Primeiro, porque revitalizou as vendas das
livrarias. Segundo, porque contribuiu para multiplicar o número de leitores. “A
literatura juvenil vai muito bem.” O livreiro elogia a escritora Thalita
Rebouças porque “fala a linguagem dos seus leitores. Ela escreve para eles, não
para si mesma, característica não muito frequente no mundo das letras”. Talvez
seja, num livro tão belo, um dos poucos pecadilhos. Imagine se Machado de
Assis, Marcel Proust, James Joyce, William Faulkner, Graciliano Ramos, Guimarães
Rosa, que certamente escreveram para um leitor do futuro, não necessariamente
para o presente deles — inicialmente, eram escritores para críticos refinados,
e mesmo alguns dos principais críticos contemporâneos não conseguiram
compreendê-los —, tivessem escrito para agradar o público de seu tempo!
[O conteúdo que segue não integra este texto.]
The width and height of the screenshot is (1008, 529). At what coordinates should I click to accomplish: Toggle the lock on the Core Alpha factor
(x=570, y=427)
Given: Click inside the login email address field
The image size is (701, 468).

Não
teriam, por certo, escrito “Memórias Póstumas de Brás Cubas”, “Em Busca do
Tempo Perdido”, “Ulysses”, “O Som e a Fúria”, “Vidas Secas” e “Grande Sertão:
Veredas”. A questão, lógico, é que, como livreiro, Pedro Herz precisa vender e,
como tal, necessita de novidades-novidadeiras. São as modas que geram o boom
literário — o de qualidade, como o latino-americano (García Márquez e Mario
Vargas Llosa), e o sem qualidade, como os livros de algumas blogueiras. Aliás,
como percebe, não sem certa ironia, Pedro Herz, as blogueiras, princesas da
internet, estão publicando livros… impressos.
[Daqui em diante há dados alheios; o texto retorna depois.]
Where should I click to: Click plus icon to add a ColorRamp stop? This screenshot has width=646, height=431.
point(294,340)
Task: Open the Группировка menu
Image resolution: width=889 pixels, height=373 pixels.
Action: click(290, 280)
Aos 77 anos, Pedro Herz é um homem ativo, de uma vivacidade
rara. “Gosto de vir trabalhar de ônibus. Venho rápido. Curto a cidade.” Ele
mora no edifício Copan. Detalhe: o autor do livro não renega o passado,
aprecia-o, mas não é nostálgico. É profundamente interessado pelo avanço
tecnológico.
Depoimento
Nasci em 1961 e logo me tornei leitor, influenciado por meu
pai, Raul de França Belém. Com menos de 10 anos, pegava livros com amigos ou
pedia à minha mãe, a professora Frutuosa Fagundes (Zinha), que tomasse
emprestados na biblioteca da Escola Gercina Borges Teixeira, onde fiz o
primário. Não havia muitos livros em Porangatu. Por isso lia tudo que caía nas
mãos: Adelaide Carraro, Júlio Ribeiro (“A Carne” foi minha primeira “Playboy”…
sem fotos, é claro. Aliás, no dia que vi a primeira “Playboy”, junto com o meu
primo Paulo Henrique Fagundes, fiquei em êxtase), Monteiro Lobato (li, reli e
treli — era e é maravilhoso), José Mauro de Vasconcellos (não me constrange
dizer que li “Meu Pé de Laranja Lima” umas vinte vezes — chorando, não raro,
com o drama do Portuga), José Lins do Rego (eu amava sua literatura), Jorge
Amado (adorava até o que parece mera pornografia; há uma graça endemoninhada na
prosa do baiano raramente realçada pelos críticos), livros de bolso de faroeste
(o escritor Marcial Lafuente Estefânia era meu herói), cordel, gibis
(Homem-Aranha, Demolidor) e fotonovelas italianas.
A linguagem crua de Adelaide Carraro assustava-me e, ao
mesmo tempo, atraía. Uma vez, peguei um romance de sua autoria que estava sendo
lido por meu pai. Ele lia um trecho e guardava o exemplar na primeira gaveta da
penteadeira de minha mãe. Quando ele saía para o trabalho, era funcionário
público, eu começava a leitura. Um dia, entretido com a história, não percebi
que ele havia chegado e gritava meu nome. Sim, dos irmãos, só podia ser eu quem
se apropriara, provisoriamente, do livro. Levei umas cintadas e puxões de
orelha. Por que, na época, não entendi direito. Salvo engano, o personagem do
livro tinha o nome de Raul, e era “pederasta”, como se dizia no fim da década
de 1960 — quando eu tinha 9 anos (lia desde os 4, alfabetizado, em parte, pela
minha mãe). Ocorre que o nome do meu pai é Raul — daí, quem sabe, a ira dele.
Depois da reprimenda, li toda a obra de Adelaide Carraro, como “Chegou o
Governador”, e, mais tarde, a obra de Cassandra Rios. Seus livros não fizeram
mal, mas aos poucos fui descobrindo uma literatura de melhor qualidade — talvez
devido à “orientação” de Monteiro Lobato, com suas adaptações, e aos livros de
José Lins do Rego. Quando descobri Graciliano Ramos, por volta dos 12 anos,
fiquei mesmerizado. Li e reli “Vidas Secas” durante um mês — cerca de 8 vezes.
Algumas noites, guardava a melhor lamparina de minha casa — a energia elétrica
de qualidade demorou a chegar na cidade de Porangatu, no Norte de Goiás — e lia
a literatura do escritor alagoano com um prazer infinito. Depois li “São
Bernardo” e pensei: “Parece um pouco com meu pai”. Um pouco.